In October of last year, the non-profit foundation Internet Archive, along with the wider world, celebrated the 20 year anniversary of the founding of the website which aims to preserve memories of the internet and prevent digitally generated content from disappearing. 

The only ones who did not celebrate this occasion were internet users in Jordan. 

Since the beginning of the year 2016, internet browsers would simply display a message confirming the unavailability of the site, seconds after typing  its address , regardless of the service provider or method used. 

The website became available once again in February of the year, according to a statement received by 7iber from Chris Butler, the Office Manager of Internet Archive. In the meantime, during the four-month-long period from September 2016 to January 2017, the team at 7iber attempted to uncover the technical or legal causes which made a global website like this one unavailable to internet users in Jordan. There were two scenarios to explain the phenomenon: Firstly, there were technical issues within the website itself which impeded us, and other users across the world from accessing it. As for the second possibility, it was that the website had been blocked by the Media Commission in Jordan, as we’ve grown to expect, practicing its powers granted by the 2012 amendments to the Press and Publications Law

However, a third scenario was awaiting us. 

How can we technically  prove that the website was blocked? 

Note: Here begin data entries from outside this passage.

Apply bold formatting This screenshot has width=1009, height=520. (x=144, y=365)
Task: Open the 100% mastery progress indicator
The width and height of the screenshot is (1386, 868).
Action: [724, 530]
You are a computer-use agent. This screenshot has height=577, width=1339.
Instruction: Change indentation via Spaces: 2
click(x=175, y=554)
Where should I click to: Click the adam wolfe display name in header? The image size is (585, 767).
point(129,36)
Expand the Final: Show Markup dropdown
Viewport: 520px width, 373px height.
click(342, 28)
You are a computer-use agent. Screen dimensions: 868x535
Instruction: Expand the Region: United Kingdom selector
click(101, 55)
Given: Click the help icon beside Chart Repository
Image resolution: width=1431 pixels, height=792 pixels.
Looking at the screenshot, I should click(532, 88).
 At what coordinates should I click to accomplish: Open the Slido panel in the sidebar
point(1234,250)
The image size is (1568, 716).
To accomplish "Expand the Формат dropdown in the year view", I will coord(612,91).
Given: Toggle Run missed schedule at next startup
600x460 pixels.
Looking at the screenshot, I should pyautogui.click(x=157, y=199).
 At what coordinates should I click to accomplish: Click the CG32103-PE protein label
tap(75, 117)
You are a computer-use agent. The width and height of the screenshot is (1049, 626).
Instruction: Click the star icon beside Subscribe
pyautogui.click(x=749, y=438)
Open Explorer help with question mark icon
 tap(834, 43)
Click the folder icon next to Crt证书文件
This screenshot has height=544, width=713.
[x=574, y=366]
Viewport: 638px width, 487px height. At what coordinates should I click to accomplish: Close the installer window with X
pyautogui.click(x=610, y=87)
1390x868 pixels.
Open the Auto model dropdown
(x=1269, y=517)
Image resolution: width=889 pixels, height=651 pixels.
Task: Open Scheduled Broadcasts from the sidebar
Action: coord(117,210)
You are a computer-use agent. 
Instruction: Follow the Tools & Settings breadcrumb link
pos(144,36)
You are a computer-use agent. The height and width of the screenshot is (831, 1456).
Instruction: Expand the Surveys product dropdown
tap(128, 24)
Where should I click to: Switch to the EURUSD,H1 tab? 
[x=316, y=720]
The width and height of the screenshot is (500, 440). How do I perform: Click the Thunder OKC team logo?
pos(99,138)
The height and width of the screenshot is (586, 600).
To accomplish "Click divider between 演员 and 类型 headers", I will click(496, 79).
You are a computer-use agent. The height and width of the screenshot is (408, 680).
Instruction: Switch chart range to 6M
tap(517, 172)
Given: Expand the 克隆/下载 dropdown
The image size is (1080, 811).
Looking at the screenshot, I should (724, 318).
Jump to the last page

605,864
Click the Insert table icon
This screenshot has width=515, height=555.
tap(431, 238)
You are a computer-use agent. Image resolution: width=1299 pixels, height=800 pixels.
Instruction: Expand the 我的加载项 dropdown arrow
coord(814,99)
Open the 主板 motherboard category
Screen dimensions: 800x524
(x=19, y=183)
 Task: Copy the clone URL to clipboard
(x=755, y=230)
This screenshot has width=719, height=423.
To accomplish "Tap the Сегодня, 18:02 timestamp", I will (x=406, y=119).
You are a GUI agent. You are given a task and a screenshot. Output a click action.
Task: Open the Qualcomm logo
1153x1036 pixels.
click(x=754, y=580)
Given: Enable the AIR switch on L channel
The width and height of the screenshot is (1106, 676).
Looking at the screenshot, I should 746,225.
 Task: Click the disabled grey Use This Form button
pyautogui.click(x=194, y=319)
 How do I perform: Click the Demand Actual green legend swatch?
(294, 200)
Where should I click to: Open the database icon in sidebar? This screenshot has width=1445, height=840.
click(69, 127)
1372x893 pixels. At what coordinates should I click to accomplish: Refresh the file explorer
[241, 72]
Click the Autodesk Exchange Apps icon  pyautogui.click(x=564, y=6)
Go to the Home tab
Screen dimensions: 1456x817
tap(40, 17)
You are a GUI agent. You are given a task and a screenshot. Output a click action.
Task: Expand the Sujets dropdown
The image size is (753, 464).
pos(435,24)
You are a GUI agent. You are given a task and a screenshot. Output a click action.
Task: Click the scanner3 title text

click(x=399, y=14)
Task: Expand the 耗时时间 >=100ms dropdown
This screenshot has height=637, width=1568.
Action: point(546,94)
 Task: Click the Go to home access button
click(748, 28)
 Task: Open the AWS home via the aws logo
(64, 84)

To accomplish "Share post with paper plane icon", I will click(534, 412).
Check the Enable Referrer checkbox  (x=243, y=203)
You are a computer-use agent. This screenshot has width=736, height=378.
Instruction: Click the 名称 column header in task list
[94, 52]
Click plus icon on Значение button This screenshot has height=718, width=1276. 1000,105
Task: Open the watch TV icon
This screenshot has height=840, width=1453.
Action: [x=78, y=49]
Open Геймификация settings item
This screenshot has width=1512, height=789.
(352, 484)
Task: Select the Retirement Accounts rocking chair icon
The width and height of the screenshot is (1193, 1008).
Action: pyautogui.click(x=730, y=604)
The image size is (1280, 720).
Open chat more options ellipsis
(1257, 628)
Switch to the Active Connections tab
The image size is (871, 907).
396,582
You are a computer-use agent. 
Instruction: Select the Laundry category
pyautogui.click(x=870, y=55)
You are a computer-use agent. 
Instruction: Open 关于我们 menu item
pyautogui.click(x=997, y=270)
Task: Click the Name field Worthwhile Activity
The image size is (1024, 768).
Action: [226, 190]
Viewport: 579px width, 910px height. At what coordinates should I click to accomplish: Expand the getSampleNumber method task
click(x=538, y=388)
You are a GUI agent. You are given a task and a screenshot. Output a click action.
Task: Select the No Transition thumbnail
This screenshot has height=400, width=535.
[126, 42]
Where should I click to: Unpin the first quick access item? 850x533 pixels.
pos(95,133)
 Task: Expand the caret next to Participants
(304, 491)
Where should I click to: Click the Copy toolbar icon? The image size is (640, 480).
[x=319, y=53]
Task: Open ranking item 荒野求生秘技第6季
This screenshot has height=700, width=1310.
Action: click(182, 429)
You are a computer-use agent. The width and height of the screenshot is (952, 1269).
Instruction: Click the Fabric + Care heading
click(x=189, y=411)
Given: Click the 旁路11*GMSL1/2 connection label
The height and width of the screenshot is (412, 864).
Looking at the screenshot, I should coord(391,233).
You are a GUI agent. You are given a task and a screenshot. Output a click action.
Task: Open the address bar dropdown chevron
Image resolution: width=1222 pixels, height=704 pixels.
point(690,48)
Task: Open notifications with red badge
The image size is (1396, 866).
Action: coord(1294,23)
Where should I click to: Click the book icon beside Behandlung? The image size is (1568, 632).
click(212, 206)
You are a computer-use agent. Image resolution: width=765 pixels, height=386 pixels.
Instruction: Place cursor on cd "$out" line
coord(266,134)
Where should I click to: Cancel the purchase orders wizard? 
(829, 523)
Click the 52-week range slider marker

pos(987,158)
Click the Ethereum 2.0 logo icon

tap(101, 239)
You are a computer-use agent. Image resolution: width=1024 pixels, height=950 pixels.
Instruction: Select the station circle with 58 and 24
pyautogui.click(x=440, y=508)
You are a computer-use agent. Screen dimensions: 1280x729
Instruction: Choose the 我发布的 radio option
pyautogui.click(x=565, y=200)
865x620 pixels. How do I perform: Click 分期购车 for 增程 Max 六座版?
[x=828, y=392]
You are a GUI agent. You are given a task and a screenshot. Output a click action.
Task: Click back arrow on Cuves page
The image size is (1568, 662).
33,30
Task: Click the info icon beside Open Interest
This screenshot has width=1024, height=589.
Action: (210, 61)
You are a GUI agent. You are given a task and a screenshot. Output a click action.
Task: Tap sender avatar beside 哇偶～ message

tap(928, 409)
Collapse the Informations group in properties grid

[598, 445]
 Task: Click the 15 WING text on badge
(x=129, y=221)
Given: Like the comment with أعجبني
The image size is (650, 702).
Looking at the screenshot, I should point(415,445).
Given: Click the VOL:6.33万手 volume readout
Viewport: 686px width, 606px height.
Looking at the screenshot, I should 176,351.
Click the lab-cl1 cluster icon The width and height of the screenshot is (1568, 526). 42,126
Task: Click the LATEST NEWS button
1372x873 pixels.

For us to begin research into the second scenario, we had to first confirm that there were indeed no technical issues within the website itself (scenario 1). We needed to find technical evidence of the block after succeeding to get on the website using Tor browser or a VPN. In collaboration with Citizen Lab and the Jordan Open Source Association, we ran a number of tests starting on November 17th 2016 on the network using the application WireShark. The application records all the traffic sent and received by a device when it connects to the internet. The results of the test revealed that devices which attempted to connect to the website Internet Archive were failing to complete the operation known as a “TCP handshake”, which is normally completed whenever a connection is created between two devices. This is something which can be taken as a clear indication that the website had been deliberately blocked. (For more technical details on this test please refer to the attached file).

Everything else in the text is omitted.